Screening for Testicular Cancer
Testicular self-examination is one way to screen for this disease, Dr. Posadas says.
“It takes less than a minute,” Dr. Posadas previously told SurvivorNet. “Rub testicles through your fingers – looking for any sore areas. Rub the top of the testicle, particularly the delicate epididymis. (The epididymis is a tube at the back of the testicles which stores and carries sperm.)
“Don’t squeeze real hard on there… [You should] look for a smoother feel; if you feel a hard nodule on there, you may require blood work from a urologist. [Testicular cancer] is highly curable, even when it’s advanced.”
In a previous interview with SurvivorNet, Dr. Bradley McGregor, clinical director of the Lank Center for Genitourinary Oncology at the Dana-Farber Cancer Institute, also emphasized the importance of self-examinations.
“It is recommended that men aged 15 to 55 perform a monthly self-examination to find any changes to help find the cancer at an early stage,” Dr. McGregor said. And if someone spots any of the early symptoms, “he should visit his doctor immediately.” It’s important to be aware of your body and get in touch with a doctor if you notice anything unusual.
“Testicular cancer commonly occurs from ages 20-45, but it can occur at any age,” Dr. McGregor continued. “The highest risk factor for testicular cancer is a history of cryptorchidism, an undescended testicle, where the testicle does not move down into the scrotum before birth. Men with a family history of testicular cancer are at increased risk as well. No lifestyle changes have been shown to definitively reduce risk of testicular cancer.”
Fertility after Testicular Cancer
Testicular cancer survivors may come across issues with fertility after overcoming the disease, but this is not always the case. Treatment for this cancer can “affect hormone levels and can also affect your ability to father children after treatment,” according to the American Cancer Society, so you should discuss the possible effects with your doctor before beginning treatment to understand all the options you have at hand.
One route people with the disease can take it to store sperm in a sperm bank before treatment starts. But testicular cancer can result in low sperm counts, so getting a good sample may be tricky. Also, if only one testicle is left after treatment, fertility returns following treatment – typically about two years following chemotherapy.
But it’s important to remember that testicular cancer does not mean fatherhood is out of the question by any means – and some people who’ve overcome testicular cancer might not see any issues at all.
Todd Rosenbluth, for example, became a father after having testicular cancer. But when he and his wife wanted to start a family following his cancer battle, things were difficult despite his cancer not being an issue.
Rosenbluth was diagnosed with testicular cancer in his late 20s after his wife urged him to go to his annual appointment with his doctor. He then had surgery to remove one testicle and overcame the disease, but fertility issues came later despite his doctor telling him the couple’s struggles to have a child were unrelated to his cancer.
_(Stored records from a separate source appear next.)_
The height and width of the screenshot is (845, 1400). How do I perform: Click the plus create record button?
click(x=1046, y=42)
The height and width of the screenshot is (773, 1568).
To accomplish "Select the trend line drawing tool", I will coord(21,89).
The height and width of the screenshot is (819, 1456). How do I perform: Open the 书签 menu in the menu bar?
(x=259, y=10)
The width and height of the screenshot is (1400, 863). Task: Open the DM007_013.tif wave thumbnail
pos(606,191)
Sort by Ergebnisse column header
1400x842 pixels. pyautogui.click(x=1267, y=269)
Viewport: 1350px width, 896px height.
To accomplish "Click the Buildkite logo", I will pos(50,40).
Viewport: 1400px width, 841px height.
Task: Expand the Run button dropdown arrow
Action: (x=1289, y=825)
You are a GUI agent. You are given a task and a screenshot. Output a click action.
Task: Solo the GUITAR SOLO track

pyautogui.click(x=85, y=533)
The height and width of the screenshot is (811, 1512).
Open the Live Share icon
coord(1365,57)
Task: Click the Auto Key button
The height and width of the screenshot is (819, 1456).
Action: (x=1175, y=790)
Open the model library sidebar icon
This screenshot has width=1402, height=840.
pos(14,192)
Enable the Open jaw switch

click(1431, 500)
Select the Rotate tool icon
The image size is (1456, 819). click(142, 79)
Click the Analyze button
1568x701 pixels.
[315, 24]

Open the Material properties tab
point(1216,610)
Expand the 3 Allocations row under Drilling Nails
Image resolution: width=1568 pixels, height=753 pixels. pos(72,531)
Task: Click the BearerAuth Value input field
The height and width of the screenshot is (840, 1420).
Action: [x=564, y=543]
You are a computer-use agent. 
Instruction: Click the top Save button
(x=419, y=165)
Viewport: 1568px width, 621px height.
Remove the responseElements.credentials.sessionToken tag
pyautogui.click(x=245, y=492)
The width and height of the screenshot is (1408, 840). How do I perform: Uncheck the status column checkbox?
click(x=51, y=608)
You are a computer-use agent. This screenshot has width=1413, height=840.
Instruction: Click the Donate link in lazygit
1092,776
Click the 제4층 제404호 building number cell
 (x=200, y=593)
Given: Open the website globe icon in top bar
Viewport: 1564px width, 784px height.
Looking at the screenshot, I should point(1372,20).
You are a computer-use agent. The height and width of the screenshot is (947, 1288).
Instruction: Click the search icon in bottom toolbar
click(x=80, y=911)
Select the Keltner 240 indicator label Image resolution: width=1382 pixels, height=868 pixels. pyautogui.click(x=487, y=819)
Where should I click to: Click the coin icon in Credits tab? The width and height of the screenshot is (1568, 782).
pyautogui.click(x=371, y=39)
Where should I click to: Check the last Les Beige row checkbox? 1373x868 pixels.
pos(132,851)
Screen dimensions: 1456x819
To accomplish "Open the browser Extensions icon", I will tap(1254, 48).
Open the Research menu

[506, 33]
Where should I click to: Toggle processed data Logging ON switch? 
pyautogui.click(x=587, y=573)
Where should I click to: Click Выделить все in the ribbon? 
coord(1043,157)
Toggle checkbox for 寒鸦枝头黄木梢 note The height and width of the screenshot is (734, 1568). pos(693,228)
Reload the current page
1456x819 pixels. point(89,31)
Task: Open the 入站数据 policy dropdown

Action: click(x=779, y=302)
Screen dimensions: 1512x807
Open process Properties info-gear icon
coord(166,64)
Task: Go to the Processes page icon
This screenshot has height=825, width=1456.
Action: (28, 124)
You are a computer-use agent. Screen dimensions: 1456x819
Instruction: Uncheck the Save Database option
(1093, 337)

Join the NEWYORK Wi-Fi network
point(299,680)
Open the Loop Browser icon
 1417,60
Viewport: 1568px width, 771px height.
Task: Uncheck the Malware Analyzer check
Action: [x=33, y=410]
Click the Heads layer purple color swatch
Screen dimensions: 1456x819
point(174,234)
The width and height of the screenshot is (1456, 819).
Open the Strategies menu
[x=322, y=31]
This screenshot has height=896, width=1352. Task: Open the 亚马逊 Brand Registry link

“Unrelated to the testicular cancer, my wife and I did have fertility issues,” Rosenbluth previously told SurvivorNet. “We had been trying for four years to have a child. They tell you it’s not related to the fertility issues at all. But in your head, when you’re having all these troubles, and you did lose a testicle, you feel the blame.”
Eventually, though, everything did work out. He and his wife had a beautiful son, Milo, in March 2018. That’s when Rosenbluth finally felt free from his past cancer battle.
“The safest I felt with my testicular cancer was when my son was born,” he said.